Putting together the Marlins’ daily game plan is a group effort that includes input from the coaching staff, scouting reports and the analytics department.
Coaching and scouting have been traditional staples in the Marlins' decision-making process. But in the past three years, the analytics department has had more say than ever before in club history.
There was a time the Marlins lagged behind the rest of the industry in relying on advanced statistical data. Not anymore.
“I guess, in general, we're like a team,” manager Don Mattingly said on a Zoom call Saturday. “We're all a group here. That's the way we look at it.”
The analytics department is headed by Dan Greenlee, the club’s Major League director of player personnel. And its influence is expansive, providing more information on daily matchups as well as defensive positioning.
“Obviously, we look at numbers all the time,” Mattingly said. “The best matchups, and the best matchups aren't necessarily average or what they did against that guy. Obviously, we've got a formula that goes into our number. Every team's got them. We had them in L.A.”
The difference now to when Mattingly managed the Dodgers is the Marlins’ analytics department is more of a presence at the table.
Before, the club had an analytics person or two, who provided numbers, but didn’t operate with the resources that the current ownership has provided to Greenlee and his staff.
In Spring Training in March, Aguilar was hitting cleanup and Anderson was batting second. One reason for the switch was Aguilar’s patience at the plate, hitting behind Jonathan Villar, who is a threat to steal.
With Anderson hitting fifth, he doesn’t have to worry about whether to take a pitch in case Villar attempts to steal.
“There's a lineup optimizer,” Mattingly said. “It tells you the combination of guys, it doesn't really tell you where to hit them. You have a pretty good idea of where that is. It doesn't really change much by moving a guy from two to three, or three to four.”
In his career, Ureña is 21-13 with a 4.78 ERA on the road and 11-30 with a 4.38 ERA at home. Last year, López had a 3.39 ERA at home compared to a 7.36 ERA away from Miami. Those are some basic numbers, and more goes into how the rotation was set. But the numbers play a factor to some degree.
Defensively, the Marlins are relying on the metrics to help set the infield. In Friday’s 5-2 win against the Phillies at Citizens Bank Park, they shifted on 13 batters, which was tied for the 12th-most shifts of all MLB teams, according to FanGraphs.
“With Dan and his guys, they give you great information,” Mattingly said. “There's a lot of good stuff out there.
“I think the best thing about analytics and our guys is it's more of a presentation. It's more of a collaboration more than like one against the other. All of us are open to being the best team that we can be. Whatever that takes, and whatever that is.”
Plenty of bullpen options
With rosters at 30 for the first two weeks of the season, the Marlins are carrying 12 relievers. Normally, that high of a number isn’t seen until the September callup period.

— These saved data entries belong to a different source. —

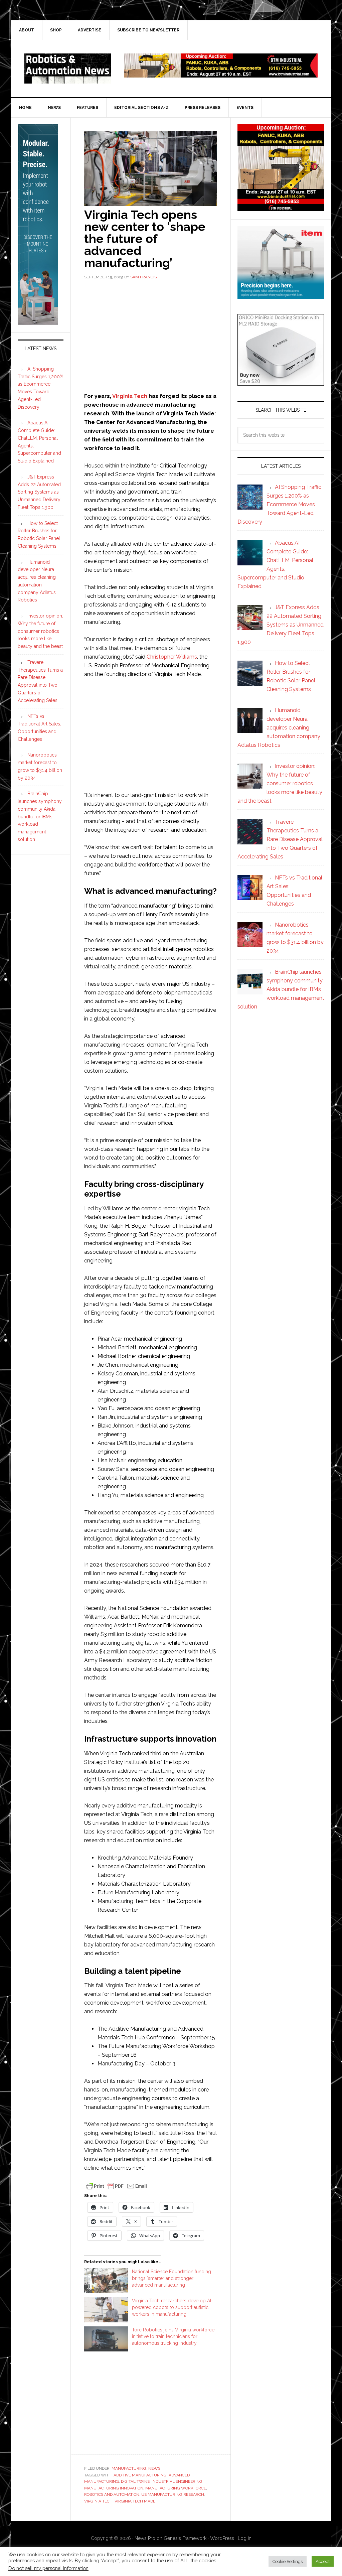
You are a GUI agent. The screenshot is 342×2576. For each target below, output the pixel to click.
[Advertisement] (150, 335)
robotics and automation (111, 2494)
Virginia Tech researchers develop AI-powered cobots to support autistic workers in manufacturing (172, 2307)
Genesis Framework (185, 2538)
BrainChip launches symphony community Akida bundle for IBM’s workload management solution (40, 816)
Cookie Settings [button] (288, 2561)
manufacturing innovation (113, 2488)
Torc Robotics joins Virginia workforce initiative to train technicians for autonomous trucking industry (173, 2336)
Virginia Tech (129, 396)
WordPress (222, 2538)
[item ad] (280, 295)
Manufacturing (129, 2468)
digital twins (135, 2481)
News (154, 2468)
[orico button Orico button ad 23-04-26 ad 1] (280, 383)
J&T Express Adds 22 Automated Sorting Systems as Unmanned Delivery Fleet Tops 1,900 (39, 492)
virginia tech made (135, 2501)
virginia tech (98, 2501)
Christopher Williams (172, 657)
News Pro (145, 2538)
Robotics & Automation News (67, 68)
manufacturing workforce (175, 2488)
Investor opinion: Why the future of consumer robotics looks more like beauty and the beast (40, 631)
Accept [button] (323, 2561)
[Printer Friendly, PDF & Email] (116, 2185)
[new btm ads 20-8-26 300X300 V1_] (280, 208)
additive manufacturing (140, 2475)
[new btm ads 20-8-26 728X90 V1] (221, 74)
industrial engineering (177, 2481)
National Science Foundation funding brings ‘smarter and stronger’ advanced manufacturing (171, 2278)
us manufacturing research (172, 2494)
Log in (244, 2538)
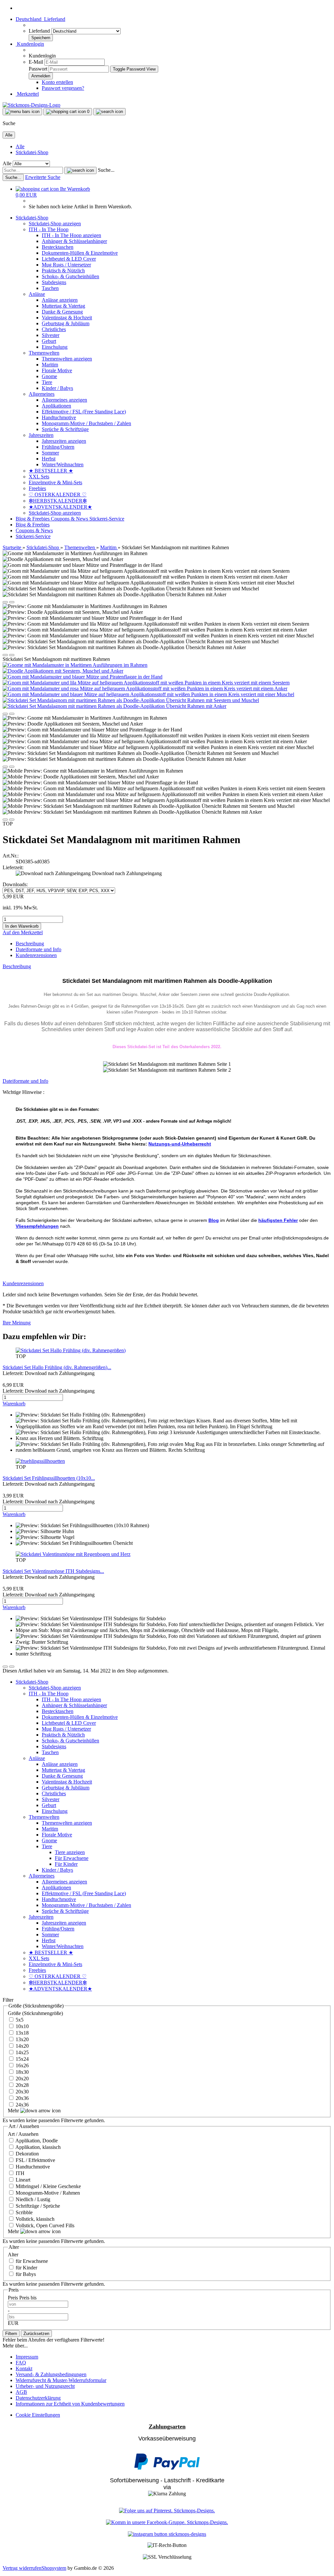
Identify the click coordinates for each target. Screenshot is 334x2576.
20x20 (21, 2078)
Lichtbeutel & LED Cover (69, 259)
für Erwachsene (31, 2261)
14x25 (21, 2052)
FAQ (21, 2362)
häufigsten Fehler (278, 1220)
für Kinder (25, 2267)
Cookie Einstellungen (38, 2415)
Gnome (49, 376)
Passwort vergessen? (63, 88)
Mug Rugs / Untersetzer (66, 264)
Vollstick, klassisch (34, 2219)
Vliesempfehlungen (37, 1226)
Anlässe (37, 294)
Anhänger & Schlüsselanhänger (74, 241)
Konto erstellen (57, 82)
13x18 (21, 2033)
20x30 (21, 2091)
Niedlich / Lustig (32, 2199)
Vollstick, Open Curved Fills (44, 2225)
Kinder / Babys (57, 388)
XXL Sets (39, 476)
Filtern (11, 2333)
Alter (13, 2254)
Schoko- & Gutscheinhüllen (70, 276)
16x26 (21, 2065)
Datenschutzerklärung (38, 2398)
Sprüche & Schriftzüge (65, 429)
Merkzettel (27, 94)
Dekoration (26, 2153)
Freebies (37, 488)
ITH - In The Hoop (48, 229)
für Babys (25, 2274)
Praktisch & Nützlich (63, 270)
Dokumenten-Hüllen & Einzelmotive (80, 253)
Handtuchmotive (59, 417)
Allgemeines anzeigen (64, 400)
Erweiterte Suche (42, 177)
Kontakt (24, 2368)
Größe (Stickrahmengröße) (35, 2013)
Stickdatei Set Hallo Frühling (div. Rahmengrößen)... (57, 1367)
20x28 (21, 2085)
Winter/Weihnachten (63, 464)
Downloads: (15, 884)
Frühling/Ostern (58, 447)
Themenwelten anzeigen (67, 358)
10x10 (21, 2026)
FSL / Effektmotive (34, 2160)
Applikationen (56, 405)
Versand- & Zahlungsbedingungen (51, 2374)
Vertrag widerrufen (22, 2568)
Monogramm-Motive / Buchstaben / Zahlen (86, 423)
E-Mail (36, 62)
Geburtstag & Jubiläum (65, 323)
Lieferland (40, 31)
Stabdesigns (54, 282)
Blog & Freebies (33, 518)
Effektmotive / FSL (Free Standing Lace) (84, 411)
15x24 (21, 2059)
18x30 (21, 2072)
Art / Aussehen (23, 2134)
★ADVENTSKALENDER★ (60, 507)
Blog (213, 1220)
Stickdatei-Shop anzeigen (55, 223)
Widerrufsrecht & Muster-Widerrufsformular (61, 2380)
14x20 (21, 2046)
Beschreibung (30, 943)
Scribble (23, 2212)
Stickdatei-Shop (32, 152)
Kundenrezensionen (36, 955)
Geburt (49, 341)
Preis (13, 2297)
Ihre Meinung (17, 1322)
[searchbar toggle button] (109, 111)
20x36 (21, 2098)
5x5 (18, 2020)
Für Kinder (66, 1864)
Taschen (50, 288)
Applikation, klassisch (37, 2147)
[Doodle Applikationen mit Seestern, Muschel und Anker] (63, 671)
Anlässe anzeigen (60, 300)
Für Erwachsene (71, 1858)
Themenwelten (44, 353)
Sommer (50, 453)
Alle (20, 146)
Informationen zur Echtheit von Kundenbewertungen (70, 2404)
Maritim (50, 364)
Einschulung (55, 347)
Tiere (47, 382)
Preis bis (28, 2297)
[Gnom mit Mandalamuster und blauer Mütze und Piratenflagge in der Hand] (82, 677)
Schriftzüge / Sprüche (37, 2206)
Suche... (106, 170)
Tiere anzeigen (70, 1852)
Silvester (50, 335)
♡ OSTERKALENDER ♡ (57, 494)
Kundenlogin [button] (30, 44)
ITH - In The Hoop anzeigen (71, 235)
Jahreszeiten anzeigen (64, 441)
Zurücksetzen (36, 2333)
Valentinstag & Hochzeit (67, 317)
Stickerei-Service (106, 518)
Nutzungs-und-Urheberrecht (179, 1143)
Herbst (48, 458)
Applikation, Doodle (36, 2140)
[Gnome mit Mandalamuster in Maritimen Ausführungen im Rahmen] (75, 665)
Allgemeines (41, 394)
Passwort (38, 69)
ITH (19, 2173)
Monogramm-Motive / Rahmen (47, 2193)
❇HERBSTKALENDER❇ (58, 501)
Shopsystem (53, 2568)
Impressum (27, 2357)
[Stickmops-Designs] (31, 105)
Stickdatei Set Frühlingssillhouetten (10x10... (49, 1478)
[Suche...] (80, 170)
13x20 (21, 2039)
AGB (21, 2392)
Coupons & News (70, 518)
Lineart (22, 2180)
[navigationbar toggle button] (22, 111)
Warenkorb (14, 1403)
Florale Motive (57, 370)
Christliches (54, 329)
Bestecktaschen (57, 247)
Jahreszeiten (41, 435)
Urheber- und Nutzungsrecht (45, 2386)
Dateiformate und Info (38, 949)
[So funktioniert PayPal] (167, 2468)
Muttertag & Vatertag (63, 306)
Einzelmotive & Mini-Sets (55, 482)
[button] (40, 19)
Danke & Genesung (62, 311)
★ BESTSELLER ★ (51, 470)
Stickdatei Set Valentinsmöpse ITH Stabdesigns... (53, 1571)
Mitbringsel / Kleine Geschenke (47, 2186)
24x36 (21, 2104)
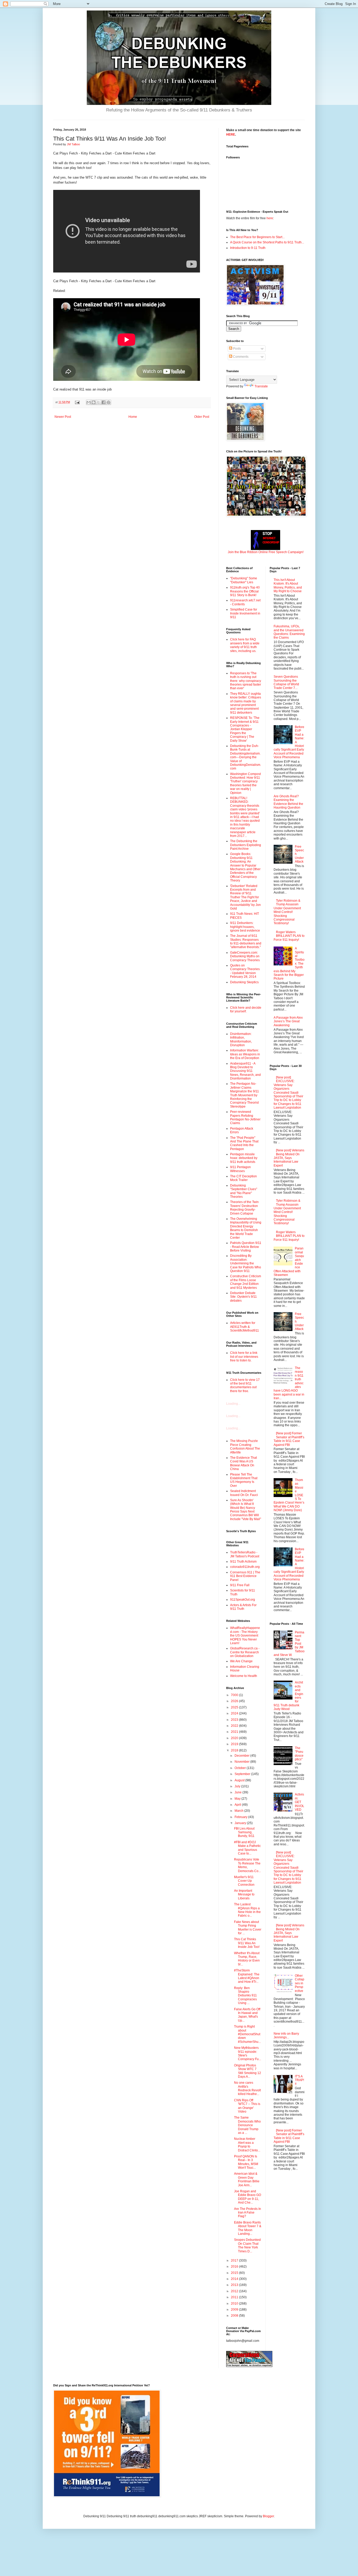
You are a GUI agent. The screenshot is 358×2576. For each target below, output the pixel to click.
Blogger (268, 2516)
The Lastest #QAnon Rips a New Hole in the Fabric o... (247, 1909)
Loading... (233, 1403)
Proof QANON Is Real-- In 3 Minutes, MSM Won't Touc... (246, 2162)
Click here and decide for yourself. (245, 1009)
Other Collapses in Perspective (299, 1983)
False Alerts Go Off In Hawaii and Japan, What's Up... (247, 2014)
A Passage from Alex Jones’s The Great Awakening (288, 1021)
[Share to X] (98, 402)
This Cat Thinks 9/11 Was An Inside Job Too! (246, 1943)
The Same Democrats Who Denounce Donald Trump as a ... (247, 2125)
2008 (235, 2315)
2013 (235, 2285)
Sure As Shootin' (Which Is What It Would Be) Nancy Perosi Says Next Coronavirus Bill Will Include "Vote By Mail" (245, 1509)
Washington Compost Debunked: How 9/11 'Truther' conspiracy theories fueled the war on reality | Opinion (245, 783)
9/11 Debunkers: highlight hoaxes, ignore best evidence (245, 926)
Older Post (201, 417)
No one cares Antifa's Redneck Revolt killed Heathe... (247, 2088)
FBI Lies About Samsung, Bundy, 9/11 (244, 1832)
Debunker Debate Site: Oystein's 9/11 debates (243, 1296)
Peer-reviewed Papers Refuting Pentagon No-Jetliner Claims (245, 1117)
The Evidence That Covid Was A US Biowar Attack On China (243, 1463)
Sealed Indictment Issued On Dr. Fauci (244, 1493)
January (241, 1823)
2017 (235, 2260)
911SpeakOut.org (242, 1599)
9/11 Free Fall (239, 1585)
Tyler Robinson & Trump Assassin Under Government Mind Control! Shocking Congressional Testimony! (287, 912)
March (239, 1811)
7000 (235, 1695)
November (242, 1761)
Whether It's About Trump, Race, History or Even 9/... (247, 1958)
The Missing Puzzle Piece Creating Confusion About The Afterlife (245, 1446)
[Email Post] (77, 402)
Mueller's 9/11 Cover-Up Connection (244, 1880)
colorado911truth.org (245, 1567)
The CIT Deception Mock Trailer (243, 1178)
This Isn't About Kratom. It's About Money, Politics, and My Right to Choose (288, 585)
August (240, 1780)
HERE (230, 134)
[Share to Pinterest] (108, 402)
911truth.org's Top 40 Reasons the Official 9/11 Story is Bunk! (245, 591)
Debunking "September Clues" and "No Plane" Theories (243, 1191)
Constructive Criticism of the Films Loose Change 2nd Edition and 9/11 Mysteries (245, 1281)
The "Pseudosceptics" (299, 1753)
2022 (235, 1726)
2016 (235, 2266)
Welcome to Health (243, 1676)
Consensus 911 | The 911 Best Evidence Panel (245, 1576)
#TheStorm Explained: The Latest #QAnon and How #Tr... (246, 1976)
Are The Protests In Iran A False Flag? (247, 2212)
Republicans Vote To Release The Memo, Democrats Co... (247, 1865)
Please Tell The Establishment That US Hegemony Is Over (243, 1480)
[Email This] (88, 402)
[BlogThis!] (93, 402)
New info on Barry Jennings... (286, 2035)
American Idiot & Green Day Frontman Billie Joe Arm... (246, 2179)
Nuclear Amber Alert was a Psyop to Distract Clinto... (247, 2144)
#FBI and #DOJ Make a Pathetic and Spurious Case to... (247, 1847)
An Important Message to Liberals (244, 1894)
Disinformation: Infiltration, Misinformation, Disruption (241, 1039)
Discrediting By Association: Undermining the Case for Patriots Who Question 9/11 (245, 1263)
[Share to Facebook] (103, 402)
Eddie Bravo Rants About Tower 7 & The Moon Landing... (247, 2228)
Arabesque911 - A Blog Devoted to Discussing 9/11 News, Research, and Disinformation (245, 1071)
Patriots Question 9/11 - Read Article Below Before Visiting (245, 1246)
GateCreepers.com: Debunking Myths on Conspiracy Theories (245, 956)
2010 (235, 2303)
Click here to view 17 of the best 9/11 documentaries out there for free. (245, 1385)
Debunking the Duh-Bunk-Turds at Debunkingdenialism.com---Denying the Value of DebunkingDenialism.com (245, 757)
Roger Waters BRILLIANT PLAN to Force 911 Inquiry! (289, 936)
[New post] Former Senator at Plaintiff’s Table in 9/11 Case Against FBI (289, 1438)
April (238, 1805)
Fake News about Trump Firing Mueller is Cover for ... (247, 1927)
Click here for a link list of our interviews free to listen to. (244, 1356)
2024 (235, 1713)
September (243, 1774)
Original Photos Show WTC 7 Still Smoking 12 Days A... (247, 2071)
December (242, 1755)
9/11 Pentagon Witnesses (240, 1169)
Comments (240, 357)
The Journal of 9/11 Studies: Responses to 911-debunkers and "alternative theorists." (245, 941)
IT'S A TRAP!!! (299, 2080)
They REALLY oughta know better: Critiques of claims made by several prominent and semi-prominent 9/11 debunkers (245, 703)
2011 (235, 2297)
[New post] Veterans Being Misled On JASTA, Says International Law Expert (289, 1157)
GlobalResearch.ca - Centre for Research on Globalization (244, 1652)
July (238, 1786)
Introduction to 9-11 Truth (247, 248)
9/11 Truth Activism (243, 1561)
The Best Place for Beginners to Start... (257, 237)
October (241, 1768)
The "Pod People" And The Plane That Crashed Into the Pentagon (244, 1143)
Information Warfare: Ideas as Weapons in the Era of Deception (245, 1054)
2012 (235, 2291)
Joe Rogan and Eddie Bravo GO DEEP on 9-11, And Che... (247, 2196)
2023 (235, 1720)
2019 (235, 1744)
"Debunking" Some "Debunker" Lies (243, 580)
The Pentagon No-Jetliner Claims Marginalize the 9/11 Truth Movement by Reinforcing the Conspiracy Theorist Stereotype (244, 1095)
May (238, 1798)
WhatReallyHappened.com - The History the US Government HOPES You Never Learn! (245, 1635)
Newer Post (63, 417)
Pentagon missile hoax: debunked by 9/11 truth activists (243, 1158)
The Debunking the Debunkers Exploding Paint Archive (245, 845)
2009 (235, 2309)
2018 (235, 1750)
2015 (235, 2273)
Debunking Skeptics (244, 982)
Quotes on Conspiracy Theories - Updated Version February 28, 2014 (245, 971)
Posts (236, 348)
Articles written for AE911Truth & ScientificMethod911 (244, 1326)
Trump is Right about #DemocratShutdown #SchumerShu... (247, 2034)
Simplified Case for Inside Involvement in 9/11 (245, 613)
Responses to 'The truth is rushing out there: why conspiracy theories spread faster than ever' (245, 680)
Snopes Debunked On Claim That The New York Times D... (247, 2245)
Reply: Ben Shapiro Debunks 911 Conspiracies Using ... (245, 1995)
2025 (235, 1707)
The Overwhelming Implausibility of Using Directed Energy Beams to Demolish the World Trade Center (245, 1228)
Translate (261, 386)
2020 (235, 1738)
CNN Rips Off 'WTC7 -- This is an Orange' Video (247, 2105)
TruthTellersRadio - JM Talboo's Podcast (244, 1554)
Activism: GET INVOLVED (299, 1802)
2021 (235, 1732)
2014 (235, 2279)
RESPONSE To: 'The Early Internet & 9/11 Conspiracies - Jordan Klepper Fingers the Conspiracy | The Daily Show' (244, 729)
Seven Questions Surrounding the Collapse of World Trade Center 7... (286, 682)
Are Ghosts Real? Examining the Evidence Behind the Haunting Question (288, 801)
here (270, 218)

“It definitely feels like September out there with how many of us there are,” right-hander Brad Boxberger said. “It’s the nature of the game right now, and it definitely gives us options at any point in the game. It’s going to kind of play out over the next week or so, and establish a couple of more roles.”
Even with that high number, Mattingly is pretty much settled on his primary back-end options, at least early in the season.
Boxberger’s advice to the rookies: “Just stay calm and do what got them here. They didn’t get here by accident. It’s a matter of going out and throwing strikes, and attacking every hitter at every chance they’re given.”
Cervelli started on Friday, with Wallach behind the plate on Saturday.
The emergency third catcher is Sean Rodríguez, who was in Philadelphia because he is part of the taxi squad.
On Monday, the Marlins likely will add another catcher to their taxi squad. The likely choice is Ryan Lavarnway, who is currently at the alternate training site in Jupiter, Fla.